The consensus model of decision-making comes from good motives, but can hamper a struggle. This article was first published in 2000 during the global justice movement.

WHEN TRYING to come to a decision--whether it is a trade union meeting or a group of student activists organizing against sweatshops--participants naturally are happiest when everyone ends up on the same page.

In other words, consensus is always a preferable outcome to a group trying to make a real decision about something than being divided. And often consensus is the result after a thorough discussion, because the group already has some level of basic agreement over goals.

But hoping for general agreement after a thorough discussion is very different from requiring it to move forward.

Consensus with a capital "C" is a method of operation that requires everyone to agree before a decision can be made. It is a practice that has a long history in the United States, and is often associated with the Quakers.

Though its popularity reached its zenith in the 1980s, its use has become widespread among green activists, many anarchist groupings, and some student activist in various campuses. It was the method of decision-making used among many of the activists who went to Seattle to shut down the World Trade Organization.

Though consensus comes from the best motives--a desire that everyone agree--it is inferior in practice as a method of operation to democratic majority rule.

In many cases, consensus is put forward consciously as an alternative to democracy, which is characterized as "the majority wielding power over the minority," to quote one defense of consensus.

What is not usually acknowledged is that consensus, by denying majority rule, offers in practice its opposite--minority rule.

A description of how consensus works will make this clear. To quote the same defense of consensus cited earlier: If individuals "have STRONG objections to a proposal...they can block the proposal...The block gives each individual ultimate power to influence decisions that affect him/her."

Any individual or group of individuals can hold up the decision-making process indefinitely. That is rule of the minority, sometimes a minority of one.

This method of operation--as any participant in the meetings in Seattle to plan the November 30 action will attest--produces meetings that last a very long time, sometimes six hours and more.

Three results are possible: either the individuals who are "holding up" the meeting feel compelled to give in just so a decision can be made; the group splits up into smaller groups who "do their own thing"; or a soft compromise is reached to try and hold it all together.

The idea behind consensus is that no one should be compelled to do what they do not want to do. But what is consensus if not a compulsion to agree?


THE OTHER defense of consensus is that with it there are "no leaders, no followers." But all struggles produce leaders--people that others look to because of their experience and ideas to move the struggle forward.

The question is--what kind of leadership will develop? One that is democratically and publicly accountable, or one that is undemocratic, unnacountable and behind the scenes?

Consensus ensures--by driving out most ordinary people who can't afford to stay in endless meetings, and by refusing to vote for and hold accountable formal leadership--that some kind of informal leadership will make many of the decisions.

Consensus historically has never been the mode of operation in workers' organizations, and the reasons should by now be clear.

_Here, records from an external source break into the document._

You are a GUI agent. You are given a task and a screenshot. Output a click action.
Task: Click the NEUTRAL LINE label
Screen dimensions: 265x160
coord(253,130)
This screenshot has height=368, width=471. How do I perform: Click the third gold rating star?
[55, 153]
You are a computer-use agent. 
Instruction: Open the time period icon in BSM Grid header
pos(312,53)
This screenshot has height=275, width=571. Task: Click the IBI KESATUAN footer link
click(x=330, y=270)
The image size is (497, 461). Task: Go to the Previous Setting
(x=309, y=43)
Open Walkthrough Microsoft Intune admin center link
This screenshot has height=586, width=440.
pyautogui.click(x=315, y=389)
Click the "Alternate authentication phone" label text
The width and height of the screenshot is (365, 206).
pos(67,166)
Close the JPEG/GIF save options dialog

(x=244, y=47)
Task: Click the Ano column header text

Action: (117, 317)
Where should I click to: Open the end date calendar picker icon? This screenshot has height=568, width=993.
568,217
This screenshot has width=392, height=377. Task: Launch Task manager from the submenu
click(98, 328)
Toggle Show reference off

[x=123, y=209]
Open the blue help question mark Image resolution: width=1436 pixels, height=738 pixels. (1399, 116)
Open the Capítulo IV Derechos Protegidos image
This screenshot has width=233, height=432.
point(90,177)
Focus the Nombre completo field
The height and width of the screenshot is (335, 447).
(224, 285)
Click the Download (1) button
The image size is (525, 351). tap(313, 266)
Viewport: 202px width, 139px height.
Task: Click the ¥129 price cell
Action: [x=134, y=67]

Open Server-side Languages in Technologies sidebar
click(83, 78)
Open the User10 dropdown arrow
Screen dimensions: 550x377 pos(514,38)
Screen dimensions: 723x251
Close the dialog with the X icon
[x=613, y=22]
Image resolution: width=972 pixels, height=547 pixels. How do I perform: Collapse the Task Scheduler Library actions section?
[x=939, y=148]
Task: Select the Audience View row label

Workers depend on their success in fighting for their rights against employers that they wield power as a collective. If consensus were used to debate whether or not to strike, most strikes would never get off the ground. And a union certainly could not tolerate a situation where a minority of workers who opposed a strike were permitted to "do their own thing" to defeat it.

Democracy is a superior method of organizing in struggle. Democracy encourages the fullest debate and discussion, followed by a prompt majority decision and action. The minority is not compelled to change views, but merely to abide by the majority's decision.

Once the decision is implemented, its success or failure can then be opened up for renewed discussion. After such a debate, the majority might decide that the minority was right after all!

By this method of operation, participants in the struggle learn from that struggle and by their own decisions and actions how best to move the struggle forward. By adopting, in most cases, a compromise, consensus prevents such sharp assessments from ever taking place.

Where democracy encourages open and sharp, clarifying debate, consensus tends to minimize debate and differences in order not to upset the possibility of consensus being reached.

That is why in virtually any mass struggle--whether it be the Flint sit-down strikes of 1937 or the French strike wave in 1995--workers have instinctively organized their struggle on a democratic basis.

Once you accept that complete unananimity is the exception rather than the rule, then you must also accept that decisions will be made either by the majority (democracy) or the minority. Consensus, in permitting a minority even of one to prevent a decision supported by the rest, is based in the final analysis on the rule of a small minority.